The Poor Forgotten Baker

Earlier this year, Colorado baker Jack Phillips got in trouble again for exercising what he thought was his right in a free country to discriminate. Some libertarians have been strangely quiet about his plight.

In 2013, Phillips, the owner of Masterpiece Cakeshop in Denver, was accused by Colorado’s Civil Rights Commission (CCRD) of discriminating against a homosexual couple because he refused to bake them a cake for their “wedding.” An administrative law judge found in favor of the couple, and this was affirmed by the Commission. The decision was appealed to the Colorado Court of Appeals, which again affirmed the Commission’s decision in 2015. A petition for a writ of certiorari was filed with the Supreme Court in 2016, and was granted in 2017. The Court, in the case of Masterpiece Cakeshop, Ltd. v. Colorado Civil Rights Commission (2018), in a 7-2 vote, ruled in favor of Phillips because “the Commission’s actions here violated the Free Exercise Clause.”

But the radical left wasn’t done with Phillips.

Soon after the Supreme Court decision, Autumn Scardina—who was born and remains a man no matter how many left-libertarians call him a woman—requested that Phillips bake him a cake pink on the inside and blue on the outside to celebrate his birthday and seventh anniversary of his “gender transition” from male to female.

Phillips refused, so Scardina filed a complaint with the CCRD.

CCRD director Aubrey Elenis concluded that there was probable cause that Phillips had unlawfully denied Scardina “equal enjoyment of a place of public accommodation,” and ordered the two to enter mediation. Phillips, represented again by the Alliance Defending Freedom (ADF), sued the state of Colorado in U.S. District Court in Denver for renewing its “crusade” again him because he again refused to bake a cake that would have violated his religious beliefs.

In March 2019, the state Attorney General’s office announced that it and Phillips’ attorneys had “mutually agreed to end their ongoing state and federal court litigation,” including the CCRD action against Phillips.

So Scardina filed a civil suit of his own in state court.

In June of this year, Denver District Court Judge A. Bruce Jones ruled that Phillips violated Colorado anti-discrimination law by refusing to bake the special cake and fined him $500. (I wonder if the judge would have likewise ruled that a Jewish baker who refused to bake a cake for Nazis in honor of Hitler’s birthday and a seamstress who refused to monogram robes for Klan members violated Colorado anti-discrimination law? Of course he wouldn’t.)

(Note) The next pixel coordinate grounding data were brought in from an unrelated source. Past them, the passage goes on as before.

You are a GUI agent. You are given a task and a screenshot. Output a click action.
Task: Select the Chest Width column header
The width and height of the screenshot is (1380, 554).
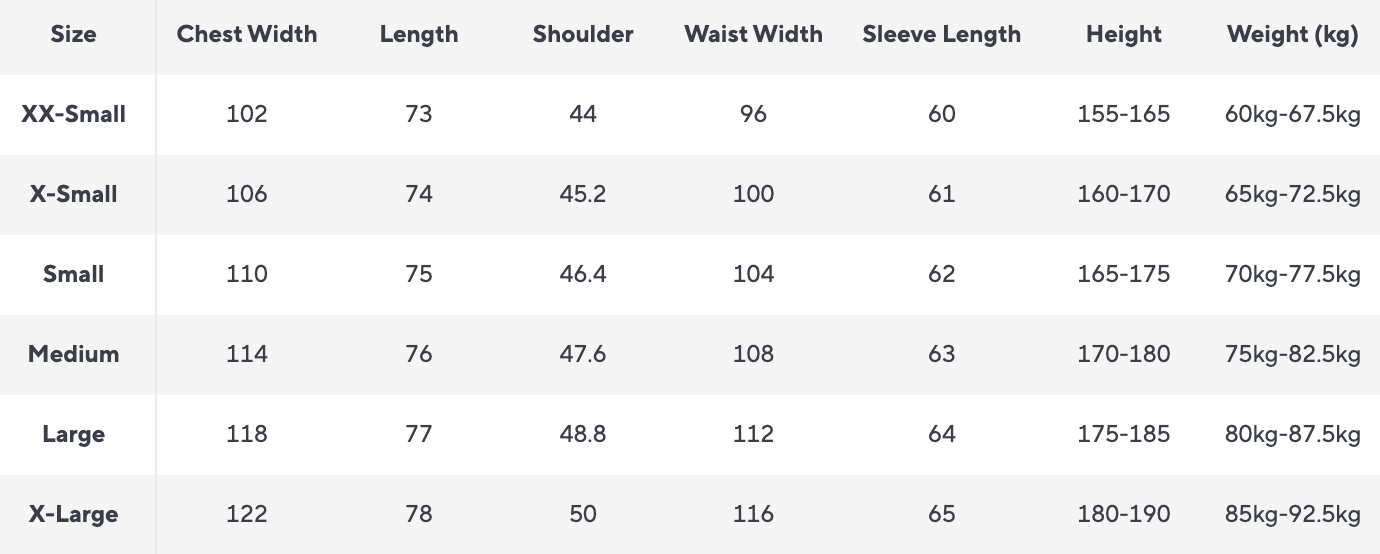tap(247, 34)
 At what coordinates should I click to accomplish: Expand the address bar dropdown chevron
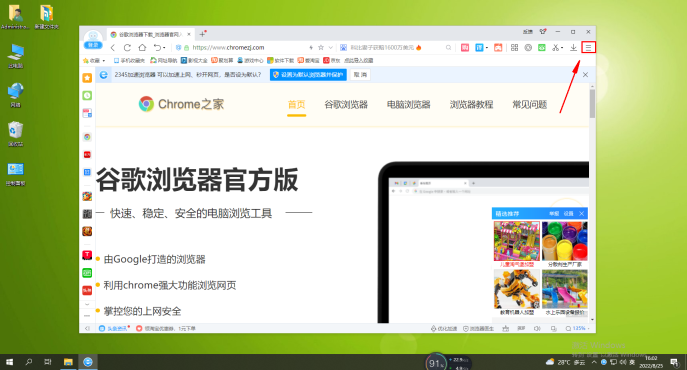coord(331,47)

For months now I have been watching carefully the libertarian reaction to Phillips’ recent plight. It is almost non-existent from some quarters. And when the right of Phillips to discriminate is mentioned, it is usually tempered by some statement implying that his beliefs are wrong. As one prominent libertarian said back in June: “You may not agree with Phillips’ beliefs—I don’t—but a liberal, pluralistic society requires tolerance for people of different moral beliefs coexisting without using the state to crush dissent out of one another.”

CDC libertarians are so enamored with the Covid-19 vaccine that they have forgotten about the poor baker. They have been so busy telling us that private businesses have the right to require that their customers wear masks, social distance, and get the Covid-19 vaccine that they have ignored Jack Phillips. Never in their life have they talked as much about the right of businesses to discriminate as they have during the past year. But it is usually always in reference to the right of businesses to discriminate against the unmasked and the unvaccinated.

Since CDC libertarians rarely make an unequivocal case for the absolute freedom of discrimination, let me state the libertarian position on discrimination as clearly and succinctly as I can: Since discrimination—against anyone, on any basis, and for any reason—is not aggression, force, coercion, threat, or violence, the government should never prohibit it, seek to prevent it, or punish anyone for doing it.

The libertarian position on discrimination has nothing to do with racism, sexism, prejudice, bigotry, hate, intolerance, homophobia, or xenophobia and everything to do with freedom.

Anti-discrimination laws are an attack on property rights, freedom of association, the free market, and freedom of thought.